Democratic governments of countries like Russia, Brazil and Argentina have been forced to assume hefty debts incurred under totalitarian or military regimes.
Timely debt repayment came at a high human cost. Budget constraints meant governments had to cut social programmes and rein in already flimsy safety nets.
Africa, ravaged by poverty and an Aids epidemic, is rife with nations that have all but collapsed under the burden of debts accumulated by authoritarian leaders.
“The Bush administration’s effort to have Iraq’s debt canceled really underscores the double standard of the United States toward the issue of indebtedness, particularly for developing countries,” said Salih Booker, executive director of Africa Action, an advocacy group based in Washington, DC.

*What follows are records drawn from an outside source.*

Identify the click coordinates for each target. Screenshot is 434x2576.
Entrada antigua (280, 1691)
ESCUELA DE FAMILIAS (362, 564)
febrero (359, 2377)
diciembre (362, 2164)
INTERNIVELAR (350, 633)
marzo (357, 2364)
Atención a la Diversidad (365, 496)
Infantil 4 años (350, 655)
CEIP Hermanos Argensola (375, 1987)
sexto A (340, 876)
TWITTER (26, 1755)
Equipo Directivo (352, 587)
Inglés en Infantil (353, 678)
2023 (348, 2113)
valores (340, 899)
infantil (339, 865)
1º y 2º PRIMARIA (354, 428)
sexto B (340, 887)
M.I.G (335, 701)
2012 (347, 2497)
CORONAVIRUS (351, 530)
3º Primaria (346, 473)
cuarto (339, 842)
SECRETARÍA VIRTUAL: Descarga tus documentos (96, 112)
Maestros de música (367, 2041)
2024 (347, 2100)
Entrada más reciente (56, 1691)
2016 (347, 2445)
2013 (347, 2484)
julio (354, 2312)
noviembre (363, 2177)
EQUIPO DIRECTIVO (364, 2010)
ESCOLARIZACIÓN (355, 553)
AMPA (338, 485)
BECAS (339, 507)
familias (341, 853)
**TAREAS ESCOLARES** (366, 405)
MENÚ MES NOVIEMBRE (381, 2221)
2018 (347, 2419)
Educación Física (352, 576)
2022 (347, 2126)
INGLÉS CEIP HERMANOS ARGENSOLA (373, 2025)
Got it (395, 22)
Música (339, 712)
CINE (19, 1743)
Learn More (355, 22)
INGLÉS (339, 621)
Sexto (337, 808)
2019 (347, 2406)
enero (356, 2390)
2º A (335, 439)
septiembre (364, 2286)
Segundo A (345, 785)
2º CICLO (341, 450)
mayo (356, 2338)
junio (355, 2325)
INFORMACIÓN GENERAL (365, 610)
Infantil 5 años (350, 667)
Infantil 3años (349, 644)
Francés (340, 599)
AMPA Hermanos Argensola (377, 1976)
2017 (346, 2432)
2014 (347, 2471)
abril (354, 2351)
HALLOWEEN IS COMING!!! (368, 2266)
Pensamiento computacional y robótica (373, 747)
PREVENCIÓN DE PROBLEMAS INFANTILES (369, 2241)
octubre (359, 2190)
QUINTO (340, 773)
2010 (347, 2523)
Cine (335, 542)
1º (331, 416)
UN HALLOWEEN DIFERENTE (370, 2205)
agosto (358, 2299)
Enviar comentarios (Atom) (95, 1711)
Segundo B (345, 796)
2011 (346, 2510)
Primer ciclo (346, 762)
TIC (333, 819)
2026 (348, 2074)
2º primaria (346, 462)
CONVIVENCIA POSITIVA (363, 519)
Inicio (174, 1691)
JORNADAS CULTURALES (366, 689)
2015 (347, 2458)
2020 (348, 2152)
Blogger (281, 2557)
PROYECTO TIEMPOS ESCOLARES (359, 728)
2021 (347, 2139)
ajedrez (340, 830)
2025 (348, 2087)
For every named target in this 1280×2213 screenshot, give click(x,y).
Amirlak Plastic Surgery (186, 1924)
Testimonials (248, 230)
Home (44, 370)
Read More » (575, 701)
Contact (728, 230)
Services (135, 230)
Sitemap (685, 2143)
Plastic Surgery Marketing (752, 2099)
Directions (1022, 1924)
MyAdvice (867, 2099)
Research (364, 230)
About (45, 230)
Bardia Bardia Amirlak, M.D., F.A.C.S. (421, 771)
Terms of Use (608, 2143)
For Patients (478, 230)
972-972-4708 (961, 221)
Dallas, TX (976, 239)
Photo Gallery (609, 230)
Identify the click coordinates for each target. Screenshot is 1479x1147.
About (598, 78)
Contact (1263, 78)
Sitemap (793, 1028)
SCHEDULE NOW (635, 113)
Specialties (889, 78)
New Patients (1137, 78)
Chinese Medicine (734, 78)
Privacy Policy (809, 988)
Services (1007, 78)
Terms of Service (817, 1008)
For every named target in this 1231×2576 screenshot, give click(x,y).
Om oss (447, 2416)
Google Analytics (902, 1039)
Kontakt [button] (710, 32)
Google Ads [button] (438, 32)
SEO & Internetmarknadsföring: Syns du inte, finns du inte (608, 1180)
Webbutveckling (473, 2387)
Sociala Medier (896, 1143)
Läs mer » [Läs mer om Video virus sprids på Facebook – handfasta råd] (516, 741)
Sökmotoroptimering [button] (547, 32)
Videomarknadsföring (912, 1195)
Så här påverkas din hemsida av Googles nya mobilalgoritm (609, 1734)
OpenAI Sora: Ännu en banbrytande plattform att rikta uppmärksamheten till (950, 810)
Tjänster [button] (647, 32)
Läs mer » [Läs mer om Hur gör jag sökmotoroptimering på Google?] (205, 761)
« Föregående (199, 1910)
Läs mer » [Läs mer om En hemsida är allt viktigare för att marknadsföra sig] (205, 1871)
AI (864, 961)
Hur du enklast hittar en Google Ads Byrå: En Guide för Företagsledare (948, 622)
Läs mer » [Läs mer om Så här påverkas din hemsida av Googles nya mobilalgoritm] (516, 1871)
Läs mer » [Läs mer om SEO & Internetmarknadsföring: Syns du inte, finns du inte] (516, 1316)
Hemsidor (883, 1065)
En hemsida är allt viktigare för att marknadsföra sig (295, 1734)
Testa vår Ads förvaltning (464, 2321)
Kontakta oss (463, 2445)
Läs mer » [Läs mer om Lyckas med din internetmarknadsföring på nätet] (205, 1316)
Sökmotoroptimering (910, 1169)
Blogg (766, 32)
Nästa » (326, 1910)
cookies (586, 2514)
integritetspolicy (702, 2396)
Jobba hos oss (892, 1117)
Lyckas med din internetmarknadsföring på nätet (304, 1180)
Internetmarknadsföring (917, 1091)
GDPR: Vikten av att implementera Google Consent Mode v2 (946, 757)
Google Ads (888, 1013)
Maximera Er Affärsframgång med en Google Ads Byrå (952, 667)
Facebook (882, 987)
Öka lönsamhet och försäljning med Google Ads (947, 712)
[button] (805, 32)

Washington contends Iraq is different, saying its debts were amassed during Saddam Hussein’s ruthless rule and so should not apply to the entity created to take over after US occupation.
The Russians, to whom a large chunk of Iraq’s debts are owed, know first-hand that regime change is not always accompanied by write-offs. Post-Soviet Russia is still working off loans piled up during its totalitarian days.
In Latin America too, democratically elected governments have had to take on the debts of their military predecessors.
Sovereign creditors have already started jostling for position in anticipation of heated negotiations on the issue.
The US wants to wave away up to 95 per cent of Iraq’s outstanding debt, while Japan and Britain have talked about forgiving 80pc. France, which opposed the US-led war on Iraq and which stands to lose the most from a major debt write-down, has urged only a maximum 50pc cancellation.